> _Page extract_
The specific math: Nifty 50 SIP through past crashes
If you ran a ₹10,000/month SIP in a Nifty 50 index fund through these periods:
2008 financial crisis (Nifty fell 60%)
- SIP from Jan 2007 to Dec 2012 (6 years)
- Total invested: ₹7.2 lakh
- Value by Dec 2012: ~₹10.1 lakh (XIRR ~18%)
- The units bought in Oct-Nov 2008 at Nifty 2,500 levels delivered 7x returns by 2024
2020 COVID crash (Nifty fell 38%)
- SIP from Jan 2019 to Dec 2021 (3 years)
- Total invested: ₹3.6 lakh
- Value by Dec 2021: ~₹5.2 lakh (XIRR ~33%)
- March 2020 units at Nifty 7,500 doubled within 12 months
The pattern repeats: the months you are most tempted to stop are the months that generate the highest future returns.
When stopping a SIP actually makes sense
Continuing a SIP is not always the right move. Stop or reconsider if:
1. You have lost your income source. If you have no salary coming in and are burning emergency savings, stop the SIP. Capital preservation comes first. SIPs assume a steady income to fund them.
2. The fund itself is the problem. If your fund consistently underperforms its benchmark for three or more years, the issue is fund selection — not market conditions. Switch funds, do not stop investing.
3. You need the money within 12 months. Equity SIPs need a minimum three to five year horizon. If you need cash for a wedding, medical expense, or home down payment within a year, redeem and move to a liquid fund.
4. Your asset allocation is dangerously skewed. If you started with 60% equity / 40% debt and a bull market pushed you to 85% equity, it may make sense to pause equity SIPs and rebalance toward debt — not out of fear, but out of discipline.
In every other case, the data overwhelmingly supports continuing.
Smallcap SIPs in a crash — the highest-reward, highest-pain scenario
Here is a data point that surprised even fund managers: smallcap mutual funds in India saw positive inflows on every single working day in March 2026.
Every. Single. Day.
Despite the Nifty Smallcap 250 index being down significantly from its September 2024 highs, retail investors continued buying smallcap fund units.
This is high-risk behavior if your horizon is 12 months. But if your horizon is 10 years, you are accumulating units in the most beaten-down segment of the market — exactly where the best future returns historically come from.

> _Task instructions_
Write the next part of the article on continuing SIP investments through market crashes, starting after its final sentence. The material below comes from a different source.

> _Provided information_
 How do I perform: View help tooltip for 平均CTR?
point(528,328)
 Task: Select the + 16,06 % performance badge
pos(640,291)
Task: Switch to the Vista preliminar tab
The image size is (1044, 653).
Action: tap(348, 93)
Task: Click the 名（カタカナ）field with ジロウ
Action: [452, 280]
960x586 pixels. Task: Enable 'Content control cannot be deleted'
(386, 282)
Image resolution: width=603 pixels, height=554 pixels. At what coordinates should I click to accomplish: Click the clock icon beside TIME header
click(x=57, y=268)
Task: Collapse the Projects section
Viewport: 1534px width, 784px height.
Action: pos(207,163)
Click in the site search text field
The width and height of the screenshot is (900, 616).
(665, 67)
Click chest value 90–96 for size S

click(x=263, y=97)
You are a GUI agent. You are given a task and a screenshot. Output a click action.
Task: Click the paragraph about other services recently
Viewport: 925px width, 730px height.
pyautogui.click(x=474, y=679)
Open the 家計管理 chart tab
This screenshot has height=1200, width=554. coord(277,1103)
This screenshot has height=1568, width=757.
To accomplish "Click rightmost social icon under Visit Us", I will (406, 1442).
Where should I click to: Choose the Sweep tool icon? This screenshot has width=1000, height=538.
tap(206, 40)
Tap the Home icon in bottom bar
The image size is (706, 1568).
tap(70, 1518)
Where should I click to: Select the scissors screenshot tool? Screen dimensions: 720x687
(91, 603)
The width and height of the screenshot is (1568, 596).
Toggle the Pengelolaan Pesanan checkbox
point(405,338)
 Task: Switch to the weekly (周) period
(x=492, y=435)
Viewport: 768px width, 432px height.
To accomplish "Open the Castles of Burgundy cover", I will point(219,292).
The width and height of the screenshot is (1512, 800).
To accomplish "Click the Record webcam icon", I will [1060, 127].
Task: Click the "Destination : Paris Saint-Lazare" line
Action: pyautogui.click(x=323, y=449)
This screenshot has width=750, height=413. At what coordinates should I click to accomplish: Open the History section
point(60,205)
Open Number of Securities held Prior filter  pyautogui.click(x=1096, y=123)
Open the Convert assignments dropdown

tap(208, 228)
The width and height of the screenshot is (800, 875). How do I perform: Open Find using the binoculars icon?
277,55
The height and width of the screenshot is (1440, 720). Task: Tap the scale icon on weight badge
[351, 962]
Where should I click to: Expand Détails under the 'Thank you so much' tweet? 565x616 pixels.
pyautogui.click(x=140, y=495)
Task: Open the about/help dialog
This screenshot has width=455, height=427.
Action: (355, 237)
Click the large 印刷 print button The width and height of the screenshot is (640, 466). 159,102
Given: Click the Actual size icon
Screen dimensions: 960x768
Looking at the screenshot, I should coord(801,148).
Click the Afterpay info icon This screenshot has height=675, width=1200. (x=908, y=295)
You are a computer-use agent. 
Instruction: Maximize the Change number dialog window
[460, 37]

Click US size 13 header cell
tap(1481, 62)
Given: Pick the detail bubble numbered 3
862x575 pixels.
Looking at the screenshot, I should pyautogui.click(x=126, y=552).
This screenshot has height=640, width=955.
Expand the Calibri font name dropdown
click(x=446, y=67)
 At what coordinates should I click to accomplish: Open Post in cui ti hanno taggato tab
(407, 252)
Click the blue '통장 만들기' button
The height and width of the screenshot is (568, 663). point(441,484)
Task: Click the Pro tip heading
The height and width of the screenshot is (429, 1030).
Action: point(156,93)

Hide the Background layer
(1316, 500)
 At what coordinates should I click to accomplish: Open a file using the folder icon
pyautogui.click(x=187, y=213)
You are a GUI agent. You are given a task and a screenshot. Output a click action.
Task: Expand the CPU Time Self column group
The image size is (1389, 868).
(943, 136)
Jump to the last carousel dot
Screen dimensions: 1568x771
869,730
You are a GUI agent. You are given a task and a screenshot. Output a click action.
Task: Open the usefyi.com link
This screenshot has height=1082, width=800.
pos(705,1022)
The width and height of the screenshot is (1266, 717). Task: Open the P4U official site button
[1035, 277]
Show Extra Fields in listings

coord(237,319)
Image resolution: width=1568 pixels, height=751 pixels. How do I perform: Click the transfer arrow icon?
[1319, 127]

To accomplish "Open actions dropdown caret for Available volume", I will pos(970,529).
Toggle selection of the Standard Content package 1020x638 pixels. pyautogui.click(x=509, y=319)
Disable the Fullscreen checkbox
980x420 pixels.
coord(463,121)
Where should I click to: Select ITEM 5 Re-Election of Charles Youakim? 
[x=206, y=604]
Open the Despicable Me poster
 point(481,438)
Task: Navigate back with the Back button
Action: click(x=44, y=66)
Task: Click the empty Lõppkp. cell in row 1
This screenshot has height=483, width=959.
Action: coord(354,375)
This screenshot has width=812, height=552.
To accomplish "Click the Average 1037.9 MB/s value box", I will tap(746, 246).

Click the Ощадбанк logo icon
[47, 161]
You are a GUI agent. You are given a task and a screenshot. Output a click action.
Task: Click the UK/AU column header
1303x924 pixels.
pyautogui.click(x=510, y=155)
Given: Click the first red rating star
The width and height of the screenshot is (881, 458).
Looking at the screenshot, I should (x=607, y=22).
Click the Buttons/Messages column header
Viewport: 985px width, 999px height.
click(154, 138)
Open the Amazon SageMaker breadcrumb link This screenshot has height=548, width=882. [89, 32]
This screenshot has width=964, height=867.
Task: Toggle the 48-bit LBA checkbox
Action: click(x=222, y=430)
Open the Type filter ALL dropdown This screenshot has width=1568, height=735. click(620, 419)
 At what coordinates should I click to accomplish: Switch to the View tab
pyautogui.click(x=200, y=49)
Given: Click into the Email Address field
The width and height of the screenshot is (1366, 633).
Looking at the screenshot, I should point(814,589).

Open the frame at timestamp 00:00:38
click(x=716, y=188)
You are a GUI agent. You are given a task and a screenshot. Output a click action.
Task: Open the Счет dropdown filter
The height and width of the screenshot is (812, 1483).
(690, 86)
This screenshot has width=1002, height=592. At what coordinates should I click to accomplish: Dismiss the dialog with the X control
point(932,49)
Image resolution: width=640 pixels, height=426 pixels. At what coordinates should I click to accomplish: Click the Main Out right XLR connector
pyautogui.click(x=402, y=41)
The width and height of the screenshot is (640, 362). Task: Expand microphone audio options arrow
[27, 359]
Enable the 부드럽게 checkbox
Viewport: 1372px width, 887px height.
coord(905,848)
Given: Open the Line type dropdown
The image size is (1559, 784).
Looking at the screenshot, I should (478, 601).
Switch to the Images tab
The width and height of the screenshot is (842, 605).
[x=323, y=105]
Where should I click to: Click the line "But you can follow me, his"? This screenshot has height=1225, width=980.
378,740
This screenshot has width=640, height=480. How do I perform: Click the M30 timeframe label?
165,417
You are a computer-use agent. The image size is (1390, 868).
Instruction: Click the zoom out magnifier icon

> _Task response_
The caveat: only invest in smallcaps through SIPs if you genuinely will not touch the money for a decade. Smallcap recoveries can take three to five years just to break even, and the interim volatility is stomach-churning.
The psychological trick that keeps SIP investors calm
The reason SIPs work is not just math — it is behavioral.
When you invest a lump sum, every market drop feels personal. You bought at ₹100, it is now ₹80, and you feel the full weight of a 20% loss on your entire investment.
With a SIP, each monthly investment is small relative to your total portfolio. A ₹10,000 monthly SIP dropping 20% means you lost ₹2,000 this month — not great, but tolerable. And next month, you buy at the lower price, which feels productive rather than painful.
This reframing — from "I am losing money" to "I am buying cheaper" — is what separates SIP investors who survive bear markets from lump-sum investors who panic-sell.
What to do right now
If you are running SIPs and the market is falling:
- Check your emergency fund. If it covers 6 months of expenses, your SIPs are fine.
- Review your fund selection. Ensure you are in index funds or well-managed active funds — not theme funds or sector bets.
- Do absolutely nothing to your SIP. Let the standing instruction run.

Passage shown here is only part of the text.